Australian Deputy Prime Minister Mark Vaile met him as he arrived in Sydney, politely asking the POTUS how things were going in Iraq.
“We’re kicking ass,” the ever-eloquent Dubya quipped.
Another lofty pronouncement for posterity. We can add this one to the string of all-goes-well wisdoms we’ve been spoon fed since the early days of selling the war:
* Imminent threat!
* It won’t take long and it won’t cost much!
* Shock and awe will do it!
* They’re gonna love us for this!
* Mission Accomplished!
* Well, looting and shooting in the streets just goes to show ya how messy freedom can be!
* What insurgency?
* Oh. That one. Well, it’s in its last throes!
* A surge’ll fix this — just wait until September!
* Well, I’m an October/November kind of guy.
* We need another six months — just wait until March 2008!

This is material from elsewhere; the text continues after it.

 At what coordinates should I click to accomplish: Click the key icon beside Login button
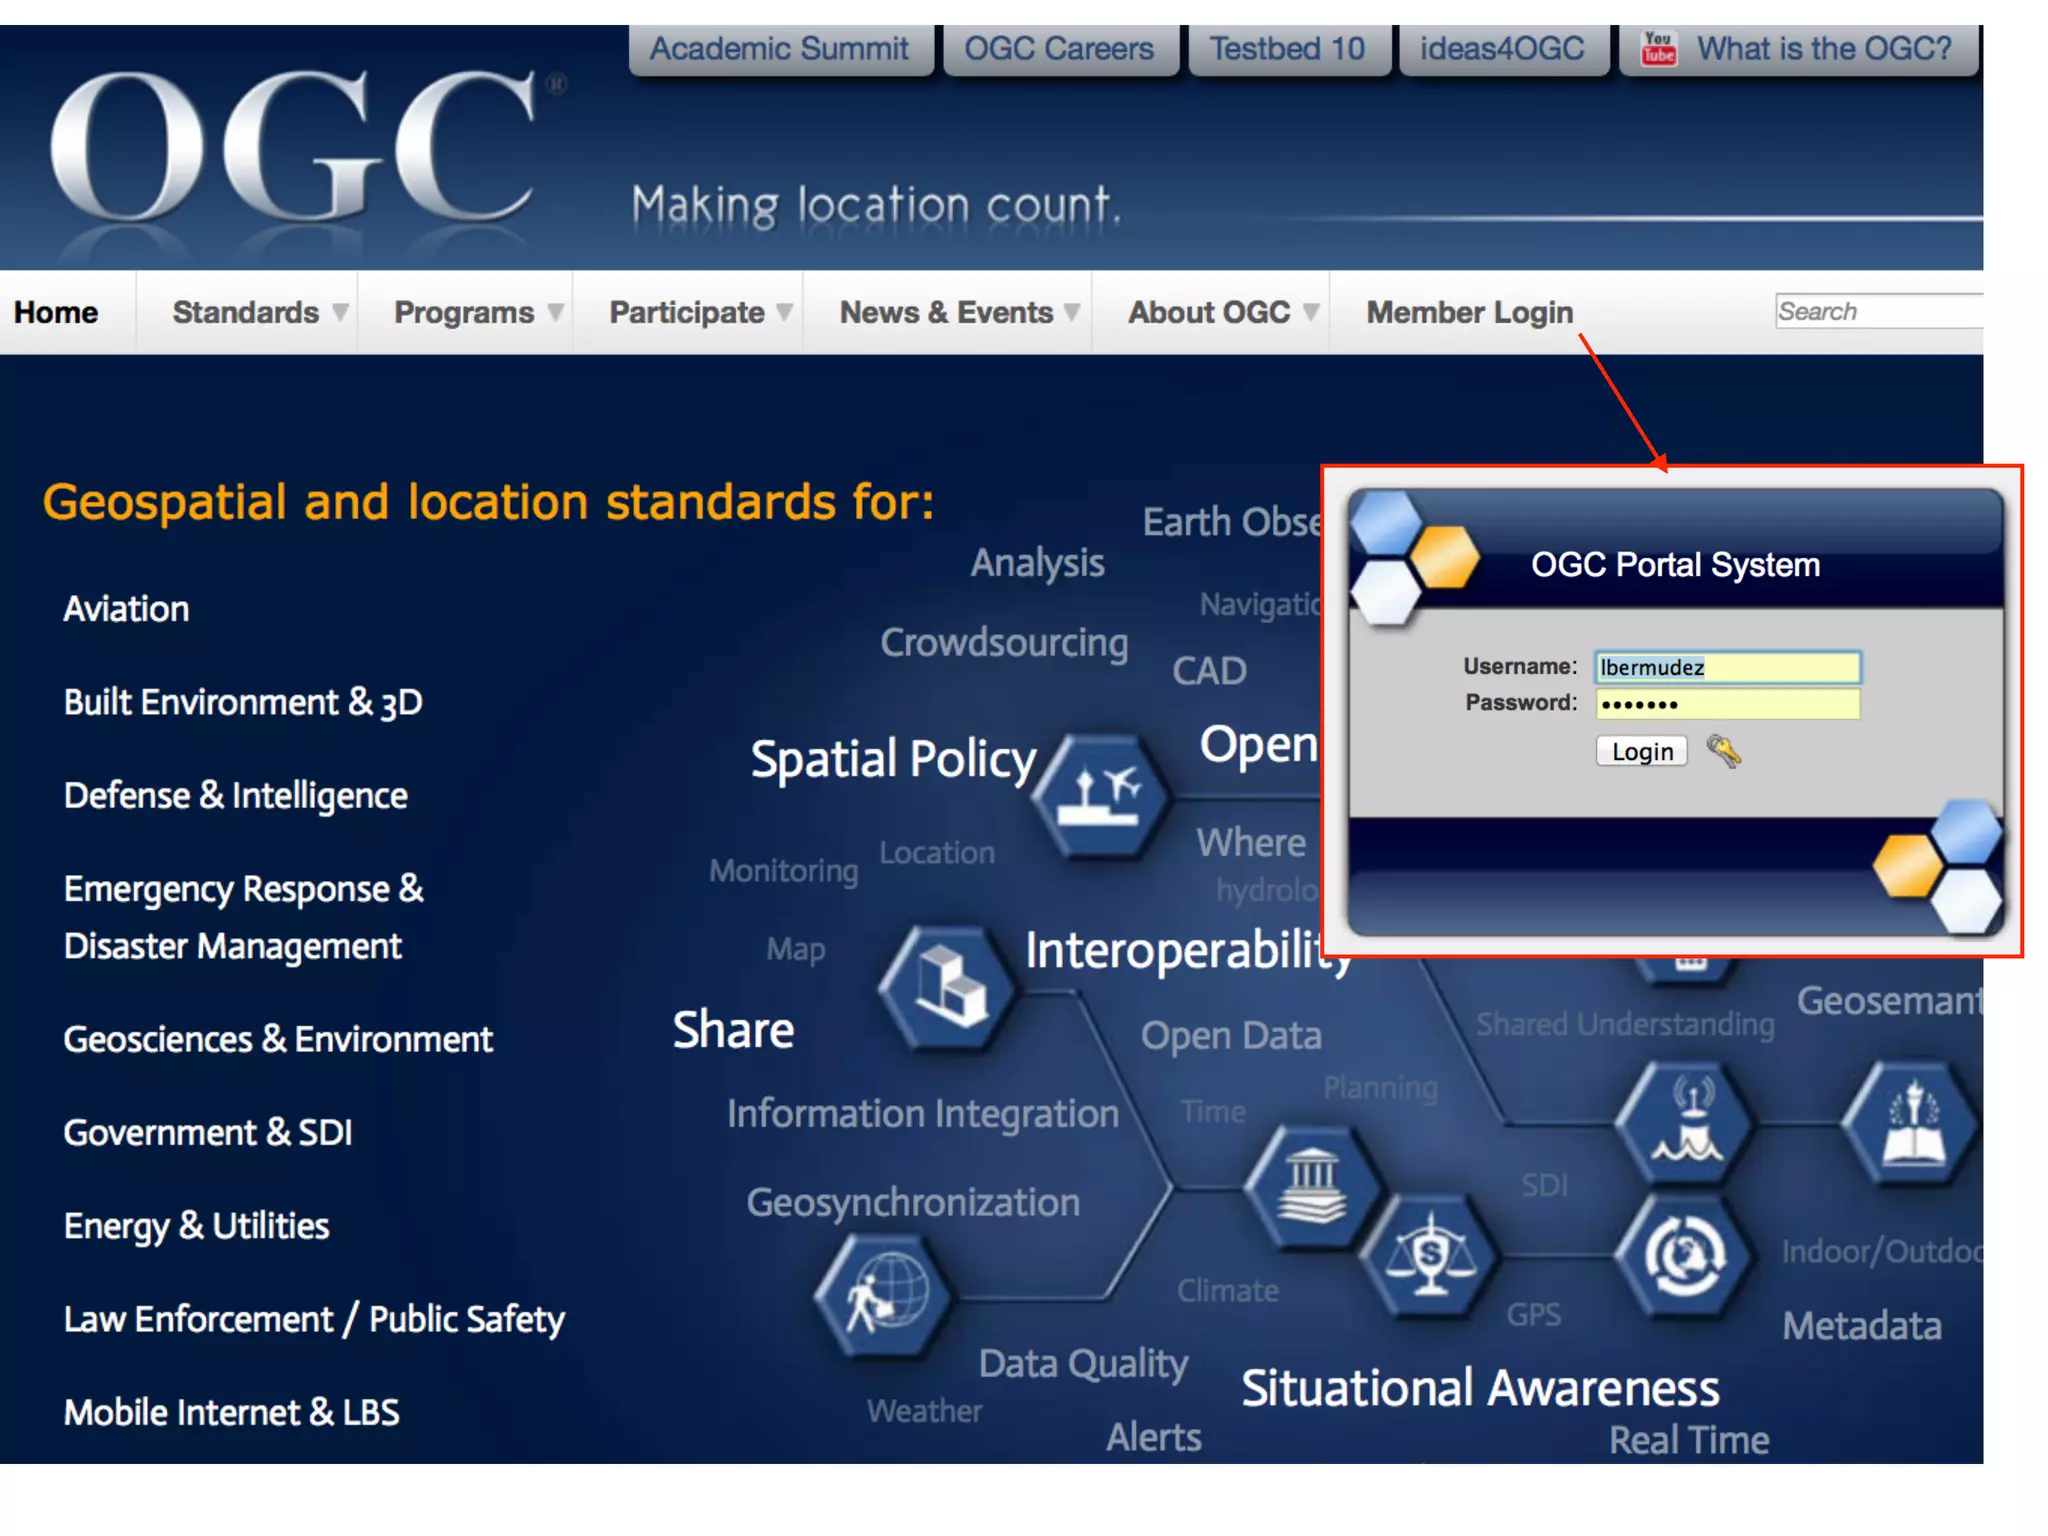1723,751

Been there, done that. In 1968 Gen. William Westmoreland, tasked with re-marketing an unpopular, bloody quagmire in Vietnam, told us “We’re seeing light at the end of the tunnel!” Shortly after his pronouncement we got slammed with the infamous Tet Offensive and it was all downhill from there. It was a lousy case of the White House using military brass as a shield then — and nothing is different now. General Petraeus, tasked with pulling an Iraq War rabbit out of his hat, gets stuck trying to stall for time before Congress. He’s already told us there is no military solution; it’s a diplomatic win or nothing and soldiers, no matter how brave, effective or patriotic, are not nation builders. Like may Americans and members of Congress, I felt sorry for an honorable man in an impossible situation.
Conventional wisdom: The new Bush strategy for Iraq? Kick this eroded can down the road, stay the course, play for time and run out the clock. Pass off this Iraq fiasco to the next president, let him (or her) deal with the inevitable “Damned if you do, damned if you don’t” scenario.

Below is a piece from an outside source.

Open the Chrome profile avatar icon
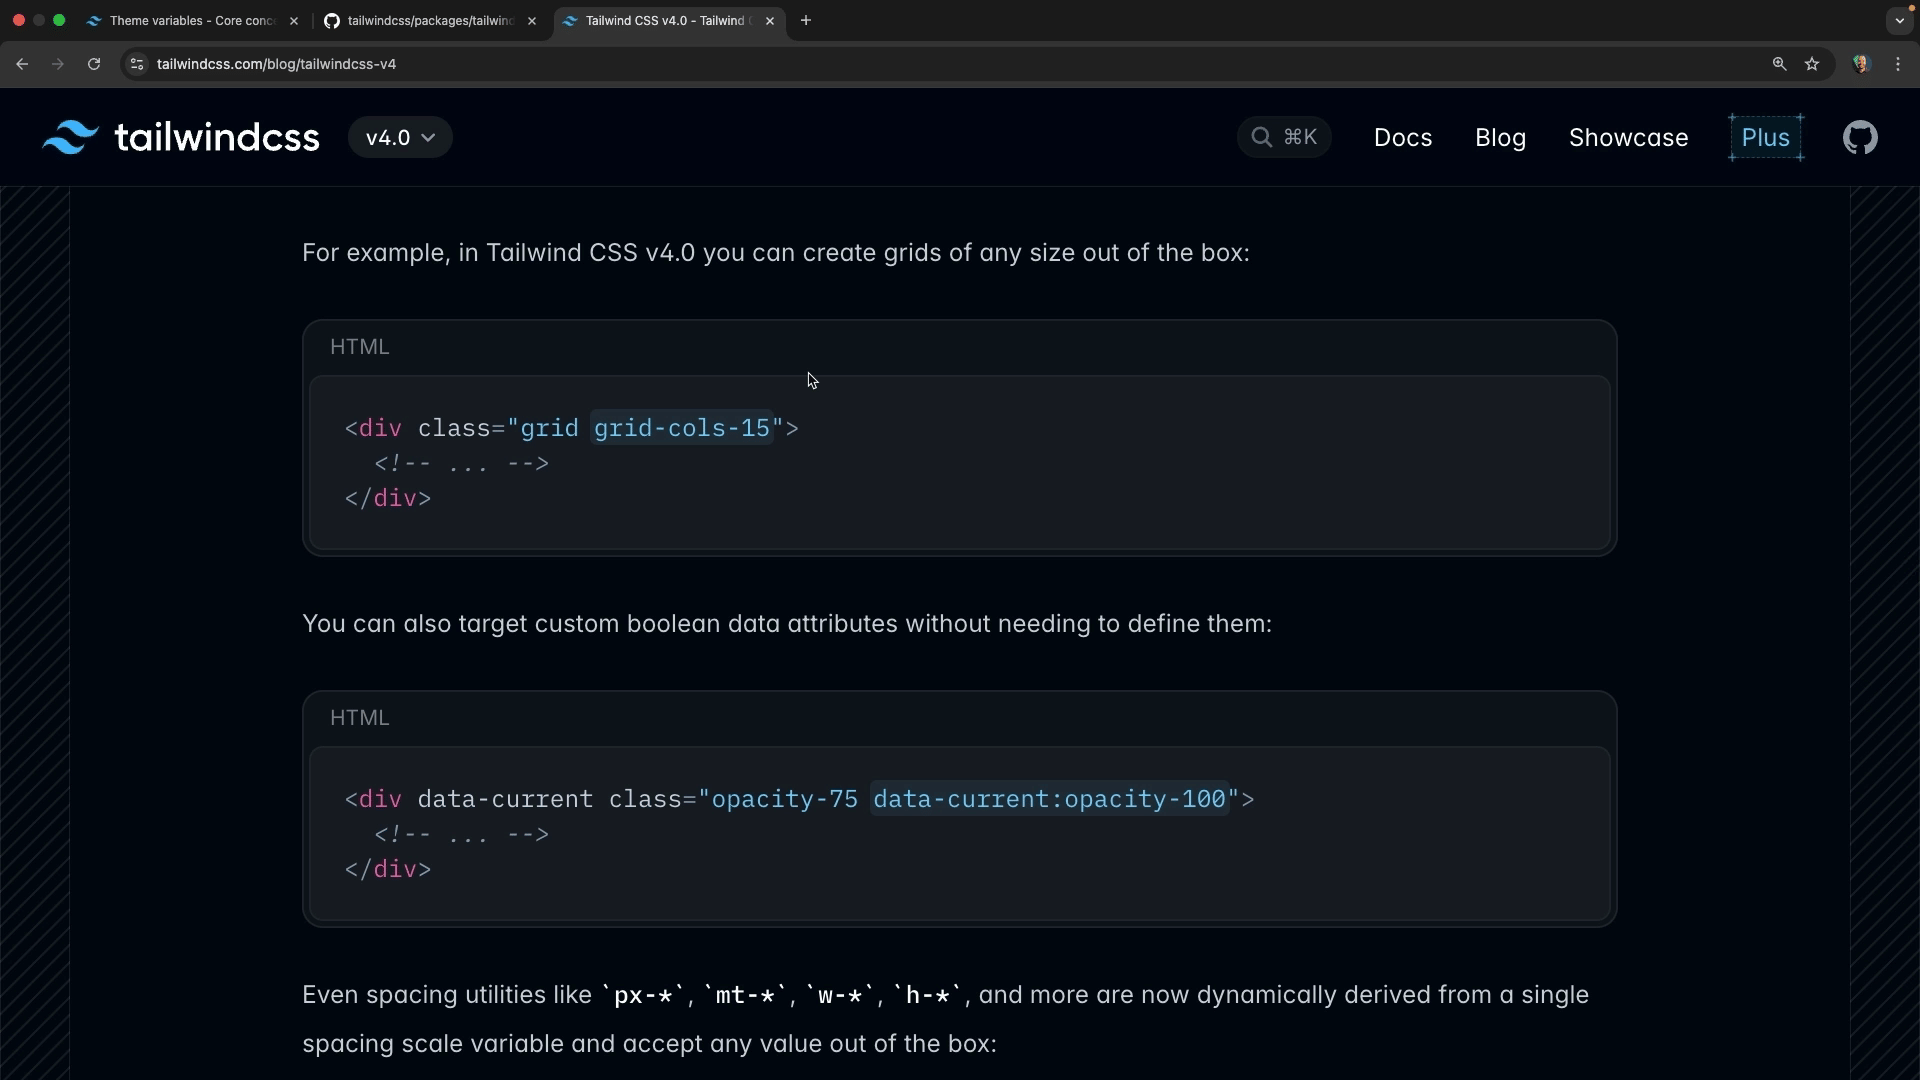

Dubya’s absolutely right. Somebody’s ass is getting kicked here. At $2 billion a week, the economic ass-kicking is ours. Yours and mine. In the unthinkable ass-kicking of irreparable loss, it’s our troops on the ground getting the proverbial boot; it’s their blood being spilled for politics. There are more amputees coming home from this war than from any other since the Civil War.
They stand up, we stand down. That was the deal and we’ve been told for four years that we were almost there. To date, however, neither the Iraqi government nor their military can get on their feet. It may take years, they tell us now, before Iraq can defend or govern itself: “Insurgencies generally take nine or ten years to run their course.” The Army says they cannot sustain this burden past March.
What’s changing significantly and permanently on the ground in Iraq? Nothing but the body count.